Recorded data:
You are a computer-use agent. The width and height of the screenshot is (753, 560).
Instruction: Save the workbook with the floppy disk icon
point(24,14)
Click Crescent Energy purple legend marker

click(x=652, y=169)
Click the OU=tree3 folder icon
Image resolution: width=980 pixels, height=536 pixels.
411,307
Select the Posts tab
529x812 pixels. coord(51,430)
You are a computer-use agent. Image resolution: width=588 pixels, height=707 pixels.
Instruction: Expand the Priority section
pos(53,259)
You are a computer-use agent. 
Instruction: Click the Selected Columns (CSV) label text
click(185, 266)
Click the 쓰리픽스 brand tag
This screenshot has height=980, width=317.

* * *

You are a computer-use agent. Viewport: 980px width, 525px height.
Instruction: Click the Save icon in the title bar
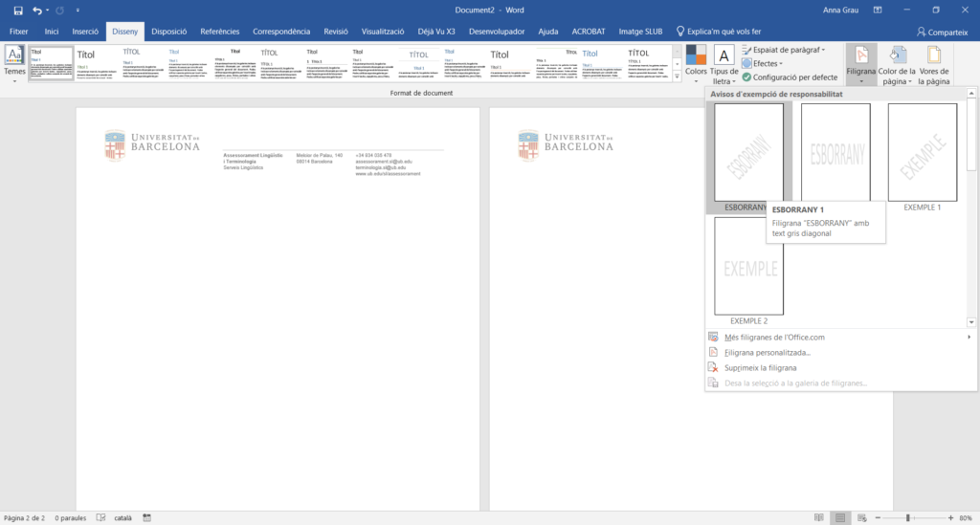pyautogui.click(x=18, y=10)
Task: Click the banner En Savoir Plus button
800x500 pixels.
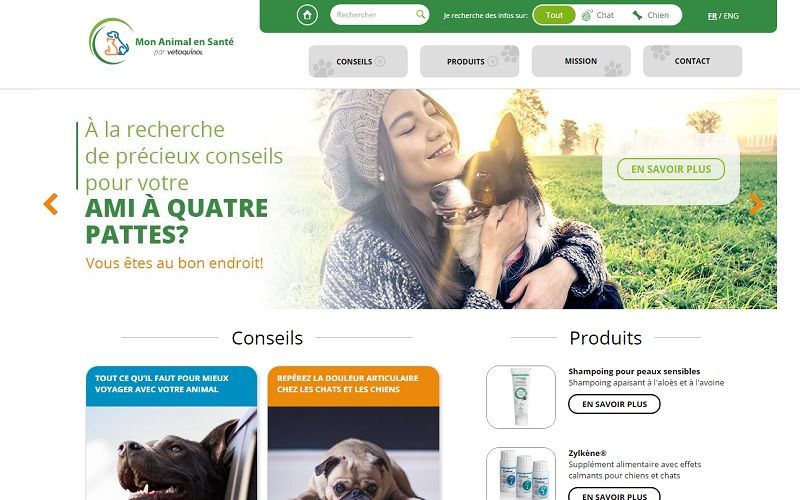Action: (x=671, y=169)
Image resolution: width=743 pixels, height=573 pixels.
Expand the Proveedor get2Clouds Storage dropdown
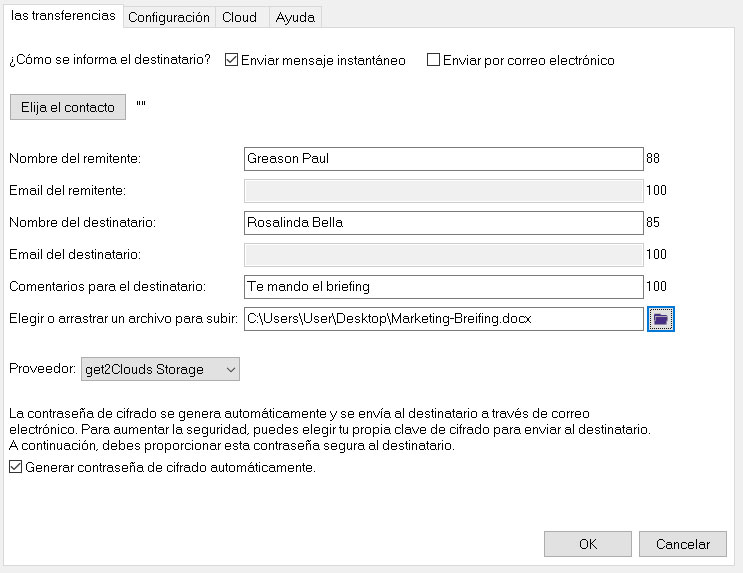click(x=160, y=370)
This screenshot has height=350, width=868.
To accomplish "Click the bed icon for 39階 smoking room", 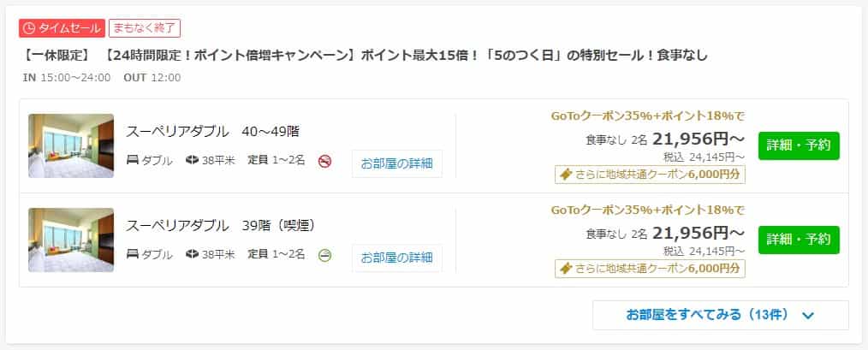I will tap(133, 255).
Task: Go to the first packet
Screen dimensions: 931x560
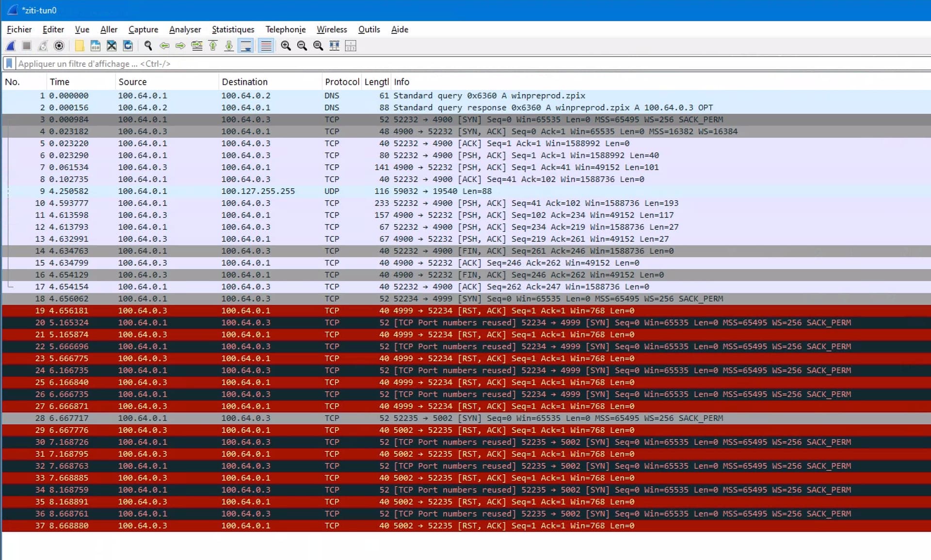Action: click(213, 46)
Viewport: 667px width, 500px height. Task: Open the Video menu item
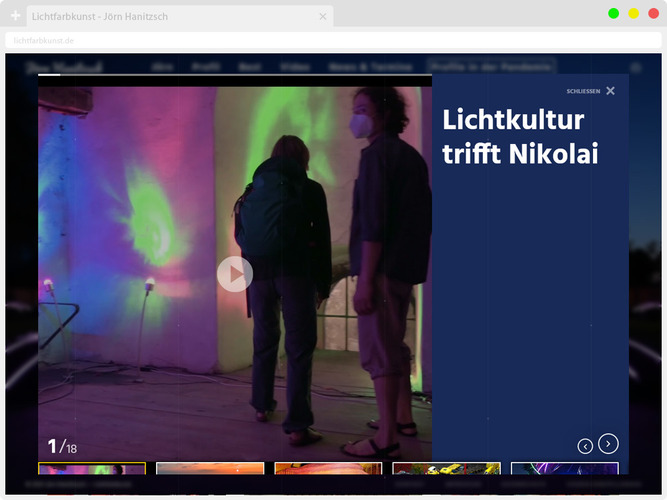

__Problem to solve__:
Set down again, word for word, the stretch of records from the line with "You are a computer-use agent. The" to the line with "This screenshot has height=980, width=317.", both of those lines included.

__Written solution__:
You are a computer-use agent. The width and height of the screenshot is (753, 560).
Instruction: Save the workbook with the floppy disk icon
point(24,14)
Click Crescent Energy purple legend marker

click(x=652, y=169)
Click the OU=tree3 folder icon
Image resolution: width=980 pixels, height=536 pixels.
411,307
Select the Posts tab
529x812 pixels. coord(51,430)
You are a computer-use agent. Image resolution: width=588 pixels, height=707 pixels.
Instruction: Expand the Priority section
pos(53,259)
You are a computer-use agent. 
Instruction: Click the Selected Columns (CSV) label text
click(185, 266)
Click the 쓰리픽스 brand tag
This screenshot has height=980, width=317.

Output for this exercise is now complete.